▸ What this task involves:
Your answer must hold only the lines below from the line containing "[Вроцлав — город" through the line containing "Снова мы в деле.", each reproduced exactly.

▸ Data:
========

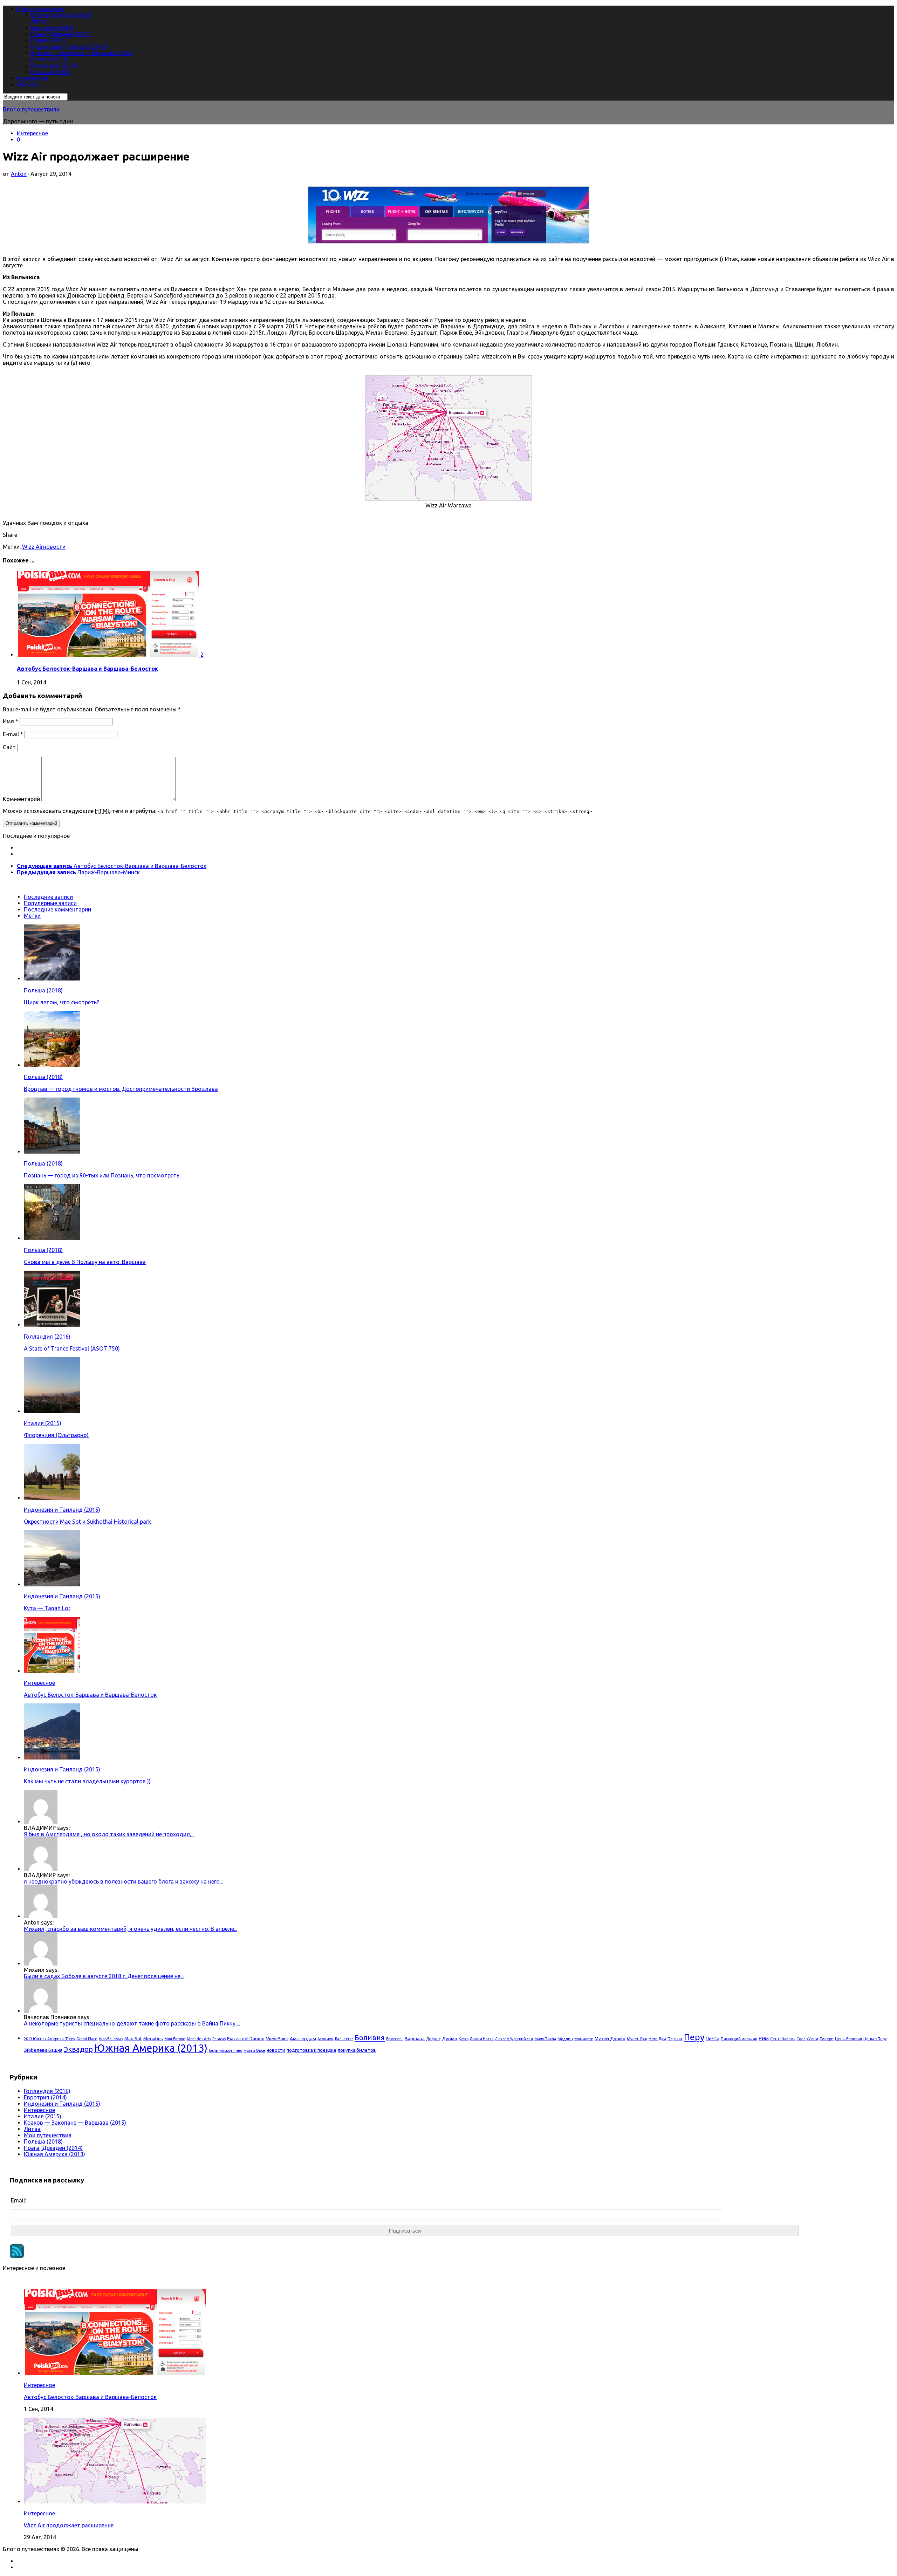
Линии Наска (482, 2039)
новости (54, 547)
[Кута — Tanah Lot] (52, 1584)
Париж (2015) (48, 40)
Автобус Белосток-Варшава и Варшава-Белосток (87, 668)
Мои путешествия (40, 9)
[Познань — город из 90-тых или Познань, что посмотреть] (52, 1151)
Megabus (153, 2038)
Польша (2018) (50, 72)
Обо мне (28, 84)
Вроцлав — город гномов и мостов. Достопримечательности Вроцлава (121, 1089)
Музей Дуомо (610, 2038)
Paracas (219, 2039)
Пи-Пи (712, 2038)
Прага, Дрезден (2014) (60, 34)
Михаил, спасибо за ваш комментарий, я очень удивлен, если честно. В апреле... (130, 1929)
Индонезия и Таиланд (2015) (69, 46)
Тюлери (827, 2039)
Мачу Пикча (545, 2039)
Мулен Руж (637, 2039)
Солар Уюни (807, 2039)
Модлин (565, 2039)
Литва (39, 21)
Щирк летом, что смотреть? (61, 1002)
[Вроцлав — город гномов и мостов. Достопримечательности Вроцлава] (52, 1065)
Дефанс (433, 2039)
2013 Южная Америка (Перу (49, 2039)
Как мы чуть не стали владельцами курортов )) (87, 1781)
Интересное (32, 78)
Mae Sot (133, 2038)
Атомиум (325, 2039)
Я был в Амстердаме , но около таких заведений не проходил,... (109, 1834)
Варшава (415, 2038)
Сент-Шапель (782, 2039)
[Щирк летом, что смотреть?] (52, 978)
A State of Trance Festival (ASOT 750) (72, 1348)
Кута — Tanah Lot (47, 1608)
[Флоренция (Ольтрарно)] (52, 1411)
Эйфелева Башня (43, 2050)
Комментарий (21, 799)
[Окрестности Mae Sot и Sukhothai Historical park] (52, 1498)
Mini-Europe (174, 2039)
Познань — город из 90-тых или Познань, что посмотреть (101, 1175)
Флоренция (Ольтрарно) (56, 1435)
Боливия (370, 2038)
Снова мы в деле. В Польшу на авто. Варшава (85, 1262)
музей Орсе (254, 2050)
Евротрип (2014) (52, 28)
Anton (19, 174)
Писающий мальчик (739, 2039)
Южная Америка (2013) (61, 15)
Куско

========

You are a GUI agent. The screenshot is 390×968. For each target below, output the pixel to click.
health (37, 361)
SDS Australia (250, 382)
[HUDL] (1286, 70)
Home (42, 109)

========

▸ Exercise response:
[Вроцлав — город гномов и мостов. Достопримечательности Вроцлава] (52, 1065)
Дефанс (433, 2039)
2013 Южная Америка (Перу (49, 2039)
Как мы чуть не стали владельцами курортов )) (87, 1781)
Интересное (32, 78)
Mae Sot (133, 2038)
Атомиум (325, 2039)
Я был в Амстердаме , но около таких заведений не проходил,... (109, 1834)
Варшава (415, 2038)
Сент-Шапель (782, 2039)
[Щирк летом, что смотреть?] (52, 978)
A State of Trance Festival (ASOT 750) (72, 1348)
Кута — Tanah Lot (47, 1608)
[Флоренция (Ольтрарно)] (52, 1411)
Эйфелева Башня (43, 2050)
Комментарий (21, 799)
[Окрестности Mae Sot и Sukhothai Historical park] (52, 1498)
Mini-Europe (174, 2039)
Познань — город из 90-тых или Познань, что посмотреть (101, 1175)
Флоренция (Ольтрарно) (56, 1435)
Боливия (370, 2038)
Снова мы в деле. В Польшу на авто. Варшава (85, 1262)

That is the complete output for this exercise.